2007年5月、8月、11月和2008年2月,在句容水库农业流域的水塘、河流和水库中,采用自行设计制作的无扰动采样器采集了沉积物柱样,使用乙炔抑制法测定了水体沉积物反硝化作用,研究了沉积物反硝化潜势的季节变化及其影响因素。结果表明,水体沉积物反硝化潜势存在显著的季节差异,水塘沉积物的反硝化潜势范围在9.27~25.67μgN·m-2h-1之间,河流沉积物的反硝化潜势范围在8.85~64.04μgN·m-2·h-1之间,水库沉积物的反硝化潜势范围在5.01~28.18μgN·m-2·h-1之间。沉积物反硝化潜势的季节变化与上覆水的温度、NH4+、NO3-和TDN的浓度,及沉积物的OM和TN含量的季节变化有关。

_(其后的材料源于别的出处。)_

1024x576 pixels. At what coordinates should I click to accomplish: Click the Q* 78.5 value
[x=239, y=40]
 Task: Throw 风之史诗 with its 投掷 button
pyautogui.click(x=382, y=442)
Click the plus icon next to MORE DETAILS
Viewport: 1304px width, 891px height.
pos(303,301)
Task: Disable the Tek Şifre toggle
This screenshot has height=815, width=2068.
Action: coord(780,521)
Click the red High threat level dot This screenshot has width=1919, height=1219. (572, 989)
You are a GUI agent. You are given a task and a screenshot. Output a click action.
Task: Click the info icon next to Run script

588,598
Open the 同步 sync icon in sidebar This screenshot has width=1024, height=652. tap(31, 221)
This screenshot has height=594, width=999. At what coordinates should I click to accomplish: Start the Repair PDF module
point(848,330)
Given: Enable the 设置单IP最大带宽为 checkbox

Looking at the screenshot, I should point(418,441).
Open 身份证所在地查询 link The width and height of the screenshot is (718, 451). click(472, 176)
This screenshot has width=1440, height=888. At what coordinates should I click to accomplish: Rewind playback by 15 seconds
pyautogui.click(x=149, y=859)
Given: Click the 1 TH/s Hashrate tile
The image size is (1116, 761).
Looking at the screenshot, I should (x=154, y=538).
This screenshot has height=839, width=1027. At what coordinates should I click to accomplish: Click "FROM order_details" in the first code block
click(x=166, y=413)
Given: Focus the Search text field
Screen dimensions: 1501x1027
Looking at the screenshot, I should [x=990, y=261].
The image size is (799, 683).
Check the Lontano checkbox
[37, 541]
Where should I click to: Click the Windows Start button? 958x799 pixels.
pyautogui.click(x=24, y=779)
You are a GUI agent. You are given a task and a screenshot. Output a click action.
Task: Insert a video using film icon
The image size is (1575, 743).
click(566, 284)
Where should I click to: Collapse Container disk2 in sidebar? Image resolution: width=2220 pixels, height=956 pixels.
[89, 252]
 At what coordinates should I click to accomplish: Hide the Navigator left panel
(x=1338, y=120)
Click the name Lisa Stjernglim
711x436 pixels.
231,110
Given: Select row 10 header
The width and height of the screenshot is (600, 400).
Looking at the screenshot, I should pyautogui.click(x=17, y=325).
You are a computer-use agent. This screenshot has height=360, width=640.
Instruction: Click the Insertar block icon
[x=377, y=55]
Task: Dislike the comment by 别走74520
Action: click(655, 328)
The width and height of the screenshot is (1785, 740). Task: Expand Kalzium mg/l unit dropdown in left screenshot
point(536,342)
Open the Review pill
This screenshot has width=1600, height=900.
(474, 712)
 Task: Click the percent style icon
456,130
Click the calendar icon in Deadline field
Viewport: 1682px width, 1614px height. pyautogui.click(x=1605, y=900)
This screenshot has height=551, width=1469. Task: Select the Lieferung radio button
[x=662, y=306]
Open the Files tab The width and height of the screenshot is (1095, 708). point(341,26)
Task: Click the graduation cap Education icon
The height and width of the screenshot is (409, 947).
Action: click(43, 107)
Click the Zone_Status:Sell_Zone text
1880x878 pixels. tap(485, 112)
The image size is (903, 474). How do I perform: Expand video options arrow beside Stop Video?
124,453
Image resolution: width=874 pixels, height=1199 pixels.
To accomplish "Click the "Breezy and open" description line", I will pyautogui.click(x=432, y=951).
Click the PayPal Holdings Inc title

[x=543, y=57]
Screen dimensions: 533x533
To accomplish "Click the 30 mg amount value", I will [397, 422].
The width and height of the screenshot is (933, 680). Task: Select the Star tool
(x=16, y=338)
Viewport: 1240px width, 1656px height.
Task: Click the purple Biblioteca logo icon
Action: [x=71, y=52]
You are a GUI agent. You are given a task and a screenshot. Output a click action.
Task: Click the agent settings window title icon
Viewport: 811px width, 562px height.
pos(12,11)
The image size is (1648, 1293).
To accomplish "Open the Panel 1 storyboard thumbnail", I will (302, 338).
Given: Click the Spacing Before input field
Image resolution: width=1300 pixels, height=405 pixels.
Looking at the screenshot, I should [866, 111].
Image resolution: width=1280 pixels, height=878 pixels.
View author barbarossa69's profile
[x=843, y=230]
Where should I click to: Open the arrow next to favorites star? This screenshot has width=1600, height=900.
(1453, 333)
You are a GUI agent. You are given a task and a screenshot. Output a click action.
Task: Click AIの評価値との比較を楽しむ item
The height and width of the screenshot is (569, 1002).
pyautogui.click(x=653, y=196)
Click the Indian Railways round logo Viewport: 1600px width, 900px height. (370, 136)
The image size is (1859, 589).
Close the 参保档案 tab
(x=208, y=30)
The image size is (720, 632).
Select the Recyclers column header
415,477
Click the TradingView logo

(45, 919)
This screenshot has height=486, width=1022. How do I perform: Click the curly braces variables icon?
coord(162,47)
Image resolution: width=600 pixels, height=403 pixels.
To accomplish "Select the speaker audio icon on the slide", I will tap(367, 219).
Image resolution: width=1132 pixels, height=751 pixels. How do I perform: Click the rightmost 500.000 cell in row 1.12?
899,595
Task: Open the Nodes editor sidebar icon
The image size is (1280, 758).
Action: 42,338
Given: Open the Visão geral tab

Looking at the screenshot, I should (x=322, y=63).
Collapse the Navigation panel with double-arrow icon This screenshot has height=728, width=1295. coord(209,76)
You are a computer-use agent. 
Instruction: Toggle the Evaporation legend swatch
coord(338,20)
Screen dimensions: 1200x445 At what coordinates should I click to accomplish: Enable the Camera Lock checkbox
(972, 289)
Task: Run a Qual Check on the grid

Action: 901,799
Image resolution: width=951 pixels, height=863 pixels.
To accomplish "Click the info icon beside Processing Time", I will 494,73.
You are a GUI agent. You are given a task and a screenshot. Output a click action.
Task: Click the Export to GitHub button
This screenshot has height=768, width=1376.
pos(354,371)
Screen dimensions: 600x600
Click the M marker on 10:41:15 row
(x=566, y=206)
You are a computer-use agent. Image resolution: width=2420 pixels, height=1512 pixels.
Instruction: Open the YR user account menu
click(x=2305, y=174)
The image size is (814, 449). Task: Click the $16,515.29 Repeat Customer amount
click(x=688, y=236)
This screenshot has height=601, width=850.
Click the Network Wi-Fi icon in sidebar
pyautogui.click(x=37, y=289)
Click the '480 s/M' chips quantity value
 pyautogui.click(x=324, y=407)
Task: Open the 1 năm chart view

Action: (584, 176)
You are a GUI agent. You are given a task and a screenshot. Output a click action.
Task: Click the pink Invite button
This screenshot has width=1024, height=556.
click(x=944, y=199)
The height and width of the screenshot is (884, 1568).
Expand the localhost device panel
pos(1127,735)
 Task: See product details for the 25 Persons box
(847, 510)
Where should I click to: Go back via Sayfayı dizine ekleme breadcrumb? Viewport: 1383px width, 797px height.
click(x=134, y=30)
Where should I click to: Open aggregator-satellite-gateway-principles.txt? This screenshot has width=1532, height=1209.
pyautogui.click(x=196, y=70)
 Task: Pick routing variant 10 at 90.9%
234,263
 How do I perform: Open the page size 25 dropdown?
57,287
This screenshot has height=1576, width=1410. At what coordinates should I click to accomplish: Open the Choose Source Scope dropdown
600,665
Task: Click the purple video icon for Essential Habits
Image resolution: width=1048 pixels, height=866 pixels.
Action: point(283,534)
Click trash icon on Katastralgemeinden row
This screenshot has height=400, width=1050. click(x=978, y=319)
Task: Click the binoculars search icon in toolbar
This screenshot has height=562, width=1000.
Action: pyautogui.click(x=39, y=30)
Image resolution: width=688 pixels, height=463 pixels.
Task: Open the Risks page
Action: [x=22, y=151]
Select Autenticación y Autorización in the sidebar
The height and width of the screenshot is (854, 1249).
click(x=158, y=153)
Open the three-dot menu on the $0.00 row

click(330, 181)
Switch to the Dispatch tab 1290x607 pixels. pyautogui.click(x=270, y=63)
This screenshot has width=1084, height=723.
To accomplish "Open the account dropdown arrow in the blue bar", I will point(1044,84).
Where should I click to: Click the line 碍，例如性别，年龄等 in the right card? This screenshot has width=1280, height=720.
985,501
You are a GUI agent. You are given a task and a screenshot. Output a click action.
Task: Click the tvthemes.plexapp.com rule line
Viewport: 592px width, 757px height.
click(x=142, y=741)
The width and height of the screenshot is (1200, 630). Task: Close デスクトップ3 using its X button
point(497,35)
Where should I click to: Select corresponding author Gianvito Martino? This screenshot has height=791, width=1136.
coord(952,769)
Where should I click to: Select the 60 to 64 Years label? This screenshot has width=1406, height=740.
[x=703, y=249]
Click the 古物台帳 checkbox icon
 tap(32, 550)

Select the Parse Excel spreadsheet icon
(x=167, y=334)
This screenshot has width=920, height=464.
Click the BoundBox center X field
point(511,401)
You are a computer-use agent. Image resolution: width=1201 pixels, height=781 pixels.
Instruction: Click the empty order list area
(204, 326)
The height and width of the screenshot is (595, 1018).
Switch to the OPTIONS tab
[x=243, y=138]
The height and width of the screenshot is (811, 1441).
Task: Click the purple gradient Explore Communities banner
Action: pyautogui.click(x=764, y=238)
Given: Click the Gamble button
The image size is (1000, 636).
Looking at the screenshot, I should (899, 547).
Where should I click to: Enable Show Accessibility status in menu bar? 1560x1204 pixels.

采用乙炔抑制法,研究了温度、NO3-浓度、沉积物深度对沉积物反硝化作用的影响。结果表明,沉积物的反硝化速率与温度、沉积物深度具有显著相关关系,与NO3-浓度不具有显著相关关系。沉积物反硝化作用主要发生在0~15cm厚度范围内,最高的反硝化潜势发生深度在0~5cm厚度。本试验对比了NO3-质量平衡法和乙炔抑制法测定沉积物反硝化作用的研究结果,表明两种方法具有很好的相关关系,但乙炔抑制法测定结果只有NO3-质量平衡法的25%左右。可见,采用乙炔抑制法测定沉积物的反硝潜势,可能存在低估反硝化作用的问题。
采用密闭箱法测定了水塘、河流和水库表面排放的N2O排放通量。结果表明,水塘N2O的排放速率范围-0.42~16.76μgN·m-2·h-1,河流的N2O排放速率范围0.29~8.41μgN·m-2·h-1,水库的N2O的排放速率范围0.27~10.40μgN·m-2·h-1并且N2O排放速率最大值在2月份。水体是N2O排放的重要来源。水体温度的季节变化与水体N2O的排放量季节变化的趋势不一致。
用乙炔抑制原状土柱培养法,测定土壤反硝化作用。结果表明,农田土壤的反硝化作用明显大于森林和茶园;种植不同作物的农田土壤的反硝化速率变化范围在0.01~239.14 kgN·ha-1·yr-1之间;旱地反硝化速率年平均值为19.3kgN·ha-1·yr-1,水田反硝化速率年平均值为8.35kgN·ha-1·yr-1;农田土壤反硝化去除的总氮量为31.93kgN·ha-1·yr-1。相关分析表明,土壤反硝化速率的季节变化与土壤NO3-、NH4+含量之间不具有显著相关关系。6月份含水率与反硝化速率有显著负相关关系,3月份含水率与反硝化速率之间有极显著正相关关系,其它月份无显著相关关系。
The denitrification of sediment and soil are considered as the most important way to remove nitrogen from agricultural watershed. However, most studies about denitrification in agricultural watershed mainly focus on farmland soil, based on field scale, and studies on sediment denitrification of water body are rare. So the objective of the paper was to explore the soil and sediment denitrification in Jurong reservoir agricultural watershed.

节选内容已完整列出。